The benefit of being a players’ manager is that everyone in the clubhouse likes you.
The consequences of being a players’ manager is that you WANT everyone in the clubhouse to like you.
Mike Matheny might be a wonderful guy but it’s time he stopped being a wonderful guy and started managing a team that needs a serious lesson in reality.
The St. Louis Cardinals are a talented team playing horrible baseball led by a man who sincerely hopes they start playing better sometime soon but seems powerless to make it happen.
Losing exposes poor decisions and bad execution, like failed bunts which kill innings, questionable pitching decisions and what appears to be a highly forgiving nature, all of which have characterized Matheny’s season thus far.
Bad decisions aside, it is the apparent tolerance of sub-standard baseball that is most troubling.
Awaiting Lance Lynn’s predictable meltdown inning in every one of his starts has become tiring. Watching him walk hitter after hitter with a 3-run lead Sunday night is a nauseating example. He also surrendered a 2-run single to the pitcher after walking a bottom-of-the-order batter and then failed to back up home for the expected throw.
When you have a deep staff, you do not need to accept that level of performance.
The fact that he is one of the league’s winningest pitchers over the past five years would only make a message more potent.
But Lynn is not the only player not hitting on all cylinders. Players bobble balls, collide in the outfield, commit Little League base running mistakes, walk the opposing pitchers, take called third strikes, and show the passion of a dime store clerk. Yet they manage to remain jovial in the dugout, part of that baseball myth of staying positive.

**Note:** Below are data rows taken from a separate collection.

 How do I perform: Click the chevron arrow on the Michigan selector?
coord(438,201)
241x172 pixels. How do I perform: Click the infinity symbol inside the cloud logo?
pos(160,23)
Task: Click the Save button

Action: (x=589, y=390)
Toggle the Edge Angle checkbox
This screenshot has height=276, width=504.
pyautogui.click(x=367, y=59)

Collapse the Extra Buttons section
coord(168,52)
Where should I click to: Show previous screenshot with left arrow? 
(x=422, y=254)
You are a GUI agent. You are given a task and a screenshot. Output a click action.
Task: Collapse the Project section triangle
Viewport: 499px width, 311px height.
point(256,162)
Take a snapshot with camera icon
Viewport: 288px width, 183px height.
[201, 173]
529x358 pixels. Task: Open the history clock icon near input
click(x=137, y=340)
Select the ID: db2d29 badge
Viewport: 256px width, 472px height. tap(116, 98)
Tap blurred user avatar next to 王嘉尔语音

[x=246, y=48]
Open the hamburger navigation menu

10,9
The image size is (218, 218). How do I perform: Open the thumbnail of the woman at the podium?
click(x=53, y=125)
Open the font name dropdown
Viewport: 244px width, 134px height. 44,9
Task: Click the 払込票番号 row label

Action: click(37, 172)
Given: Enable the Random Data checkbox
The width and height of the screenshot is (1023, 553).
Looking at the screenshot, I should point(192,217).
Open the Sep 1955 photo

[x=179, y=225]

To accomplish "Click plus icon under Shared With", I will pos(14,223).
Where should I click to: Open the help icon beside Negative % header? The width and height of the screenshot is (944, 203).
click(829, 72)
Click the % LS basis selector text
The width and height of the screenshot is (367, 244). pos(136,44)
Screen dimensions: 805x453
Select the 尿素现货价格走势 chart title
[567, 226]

This is a team with arguably the best talent in the National League playing some of the worst baseball Cardinal fans have endured since before Whitey Herzog came to town over 30 years ago. Assuming that it will all magically turn around labors against the burden of reality.
It is time for the man in charge to take control of this team, raise expectations and demand a better effort. Teams don’t play well because they like the manager. They play well when there are consequences for not doing so.
Anyone can manage a team that is winning. It’s time for Matheny to show he can manage one that should be winning and isn’t.